### PROBLEM
In the entries below, find every line holding the string "accomplish" and collect it.

*** INFORMATION Section Begins ***

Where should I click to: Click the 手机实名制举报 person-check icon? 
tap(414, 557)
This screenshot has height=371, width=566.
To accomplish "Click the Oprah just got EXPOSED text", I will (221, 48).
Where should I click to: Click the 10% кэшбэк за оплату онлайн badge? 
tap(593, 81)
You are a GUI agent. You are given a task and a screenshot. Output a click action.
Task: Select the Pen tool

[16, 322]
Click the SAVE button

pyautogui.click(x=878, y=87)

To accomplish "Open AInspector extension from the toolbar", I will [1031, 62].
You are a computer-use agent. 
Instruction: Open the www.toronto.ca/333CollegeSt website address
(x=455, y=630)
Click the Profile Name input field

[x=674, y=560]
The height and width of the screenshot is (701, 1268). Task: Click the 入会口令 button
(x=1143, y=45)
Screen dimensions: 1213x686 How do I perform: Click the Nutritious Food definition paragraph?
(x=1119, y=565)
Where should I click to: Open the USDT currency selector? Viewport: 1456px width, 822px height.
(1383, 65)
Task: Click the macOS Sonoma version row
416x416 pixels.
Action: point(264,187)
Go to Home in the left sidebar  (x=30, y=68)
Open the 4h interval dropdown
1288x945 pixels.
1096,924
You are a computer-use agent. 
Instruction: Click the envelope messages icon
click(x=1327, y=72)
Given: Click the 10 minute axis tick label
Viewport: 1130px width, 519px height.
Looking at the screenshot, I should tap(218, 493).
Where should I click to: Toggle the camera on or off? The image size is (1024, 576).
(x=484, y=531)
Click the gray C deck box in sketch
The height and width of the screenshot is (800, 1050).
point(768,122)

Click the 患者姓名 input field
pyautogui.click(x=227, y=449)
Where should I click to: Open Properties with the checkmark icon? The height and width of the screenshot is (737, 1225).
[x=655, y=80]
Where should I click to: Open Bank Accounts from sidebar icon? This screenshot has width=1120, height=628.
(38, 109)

*** INFORMATION Section Ends ***

### RESPONSE
To accomplish "Click the Oprah just got EXPOSED text", I will (221, 48).
To accomplish "Open AInspector extension from the toolbar", I will [1031, 62].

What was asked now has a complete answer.